[II-P43-02] 巨大心臓横紋筋腫に合併した難治性PSVTに対してEverolimusが奏功した新生児例
キーワード:cardiac rhabdomyoma, Everolimus, PSVT
【緒言】心臓横紋筋腫は胎児期から乳児期を好発年齢とし、多くは無症状で自然退縮するが、腫瘍による流出路・流入路狭窄や弁逆流、致死的不整脈の合併例も見られる。近年、心臓横紋筋腫に対するmTOR阻害剤Everolimusの有効性を示唆する報告が散見される。今回、巨大心臓横紋筋種に対してEverolimusが奏功した新生児の自験例について、文献的考察を踏まえて報告する。【症例】在胎40週に胎児心拍低下により緊急帝王切開で出生し、生後よりチアノーゼ、心雑音を認め、エコーで巨大心臓腫瘍を確認した。三尖弁周囲に突出した腫瘍により右室流入障害を呈し、順行性肺血流は制限され、心房間は右左短絡を認めた。経時的な腫瘍増大による右室流入障害の進行を認めたが、外科的切除は困難と判断し、日齢16からEverolimusの内服を開始した。治療開始後から腫瘍は著明に退縮し、循環動態の改善を得たため、内服は1ヶ月間で中止し、退院に至った。その後、内服中止から1ヶ月後にPSVTが出現し、再入院となった。各種抗不整脈薬に対して頻拍発作はコントロール不良であった。前回退院時に比して腫瘍の再増大を認めていたため、Everolimusの内服を再開したところ、腫瘍縮小に伴い、PSVTは消失した。
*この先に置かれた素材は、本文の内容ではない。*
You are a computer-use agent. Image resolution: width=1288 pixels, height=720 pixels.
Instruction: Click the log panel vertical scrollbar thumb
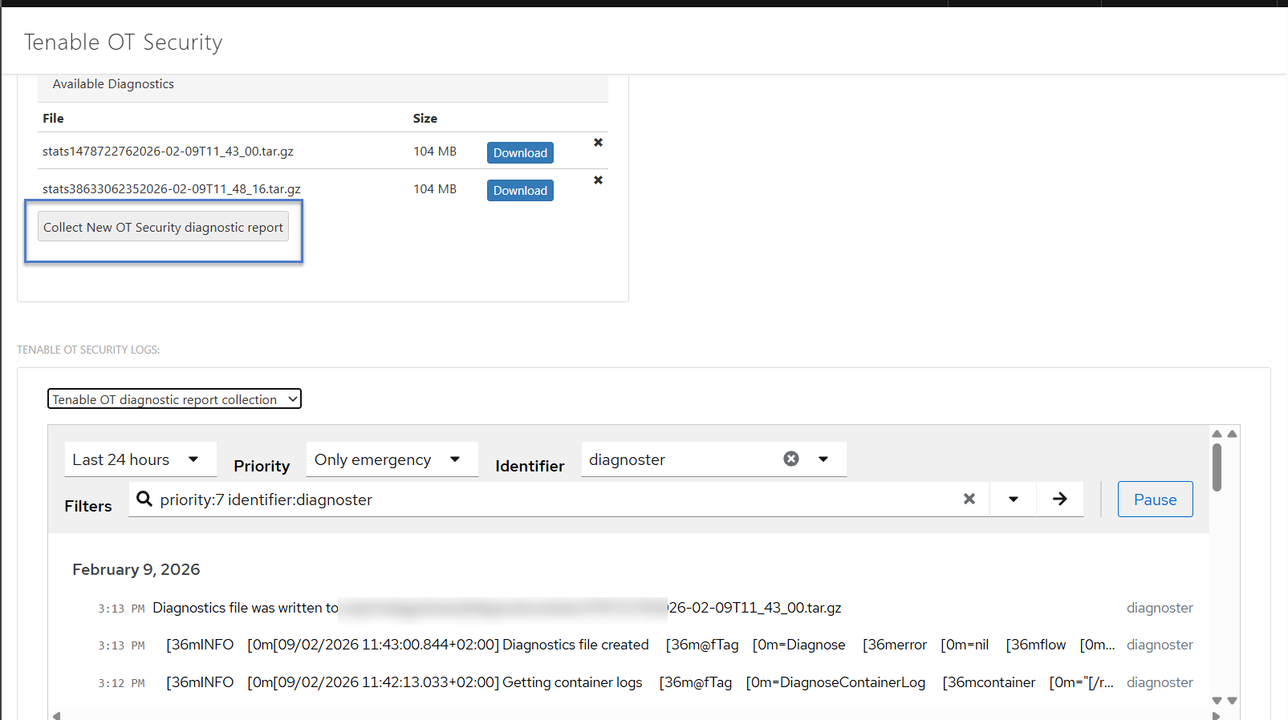pyautogui.click(x=1217, y=467)
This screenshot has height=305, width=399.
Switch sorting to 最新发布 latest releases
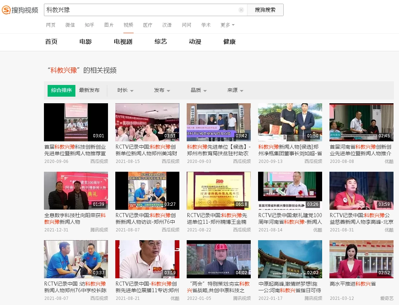click(x=89, y=90)
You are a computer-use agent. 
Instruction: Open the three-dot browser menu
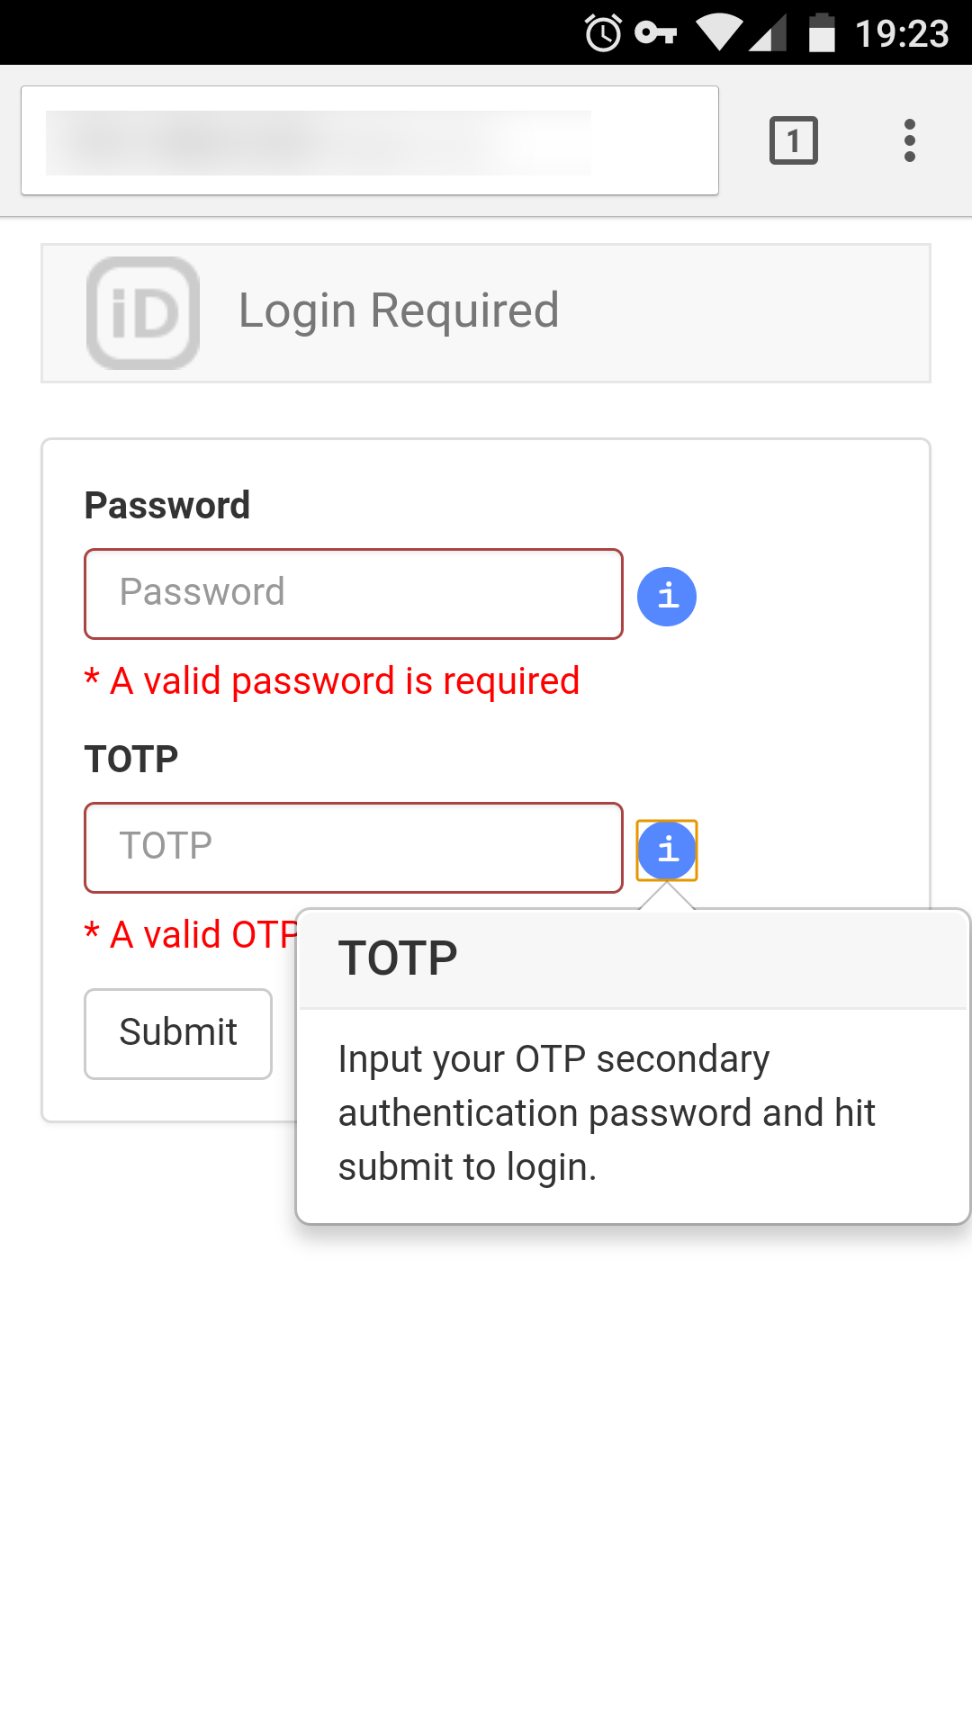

以降、月齢8ヶ月まで内服を継続した。現在、内服終了後の腫瘍増大およびPSVTの再燃は認めず、経過良好である。【考察・結語】心臓横紋筋腫合併の頻拍発作では、腫瘍組織が副伝導路となっていると考えられ、本症例の難治性PSVTにおいて、Everolimus投与による三尖弁輪周囲に及ぶ腫瘍の縮小が有効であった。心臓横紋筋腫に合併の難治性不整脈においてmTOR阻害剤は治療選択の一つとなり得る。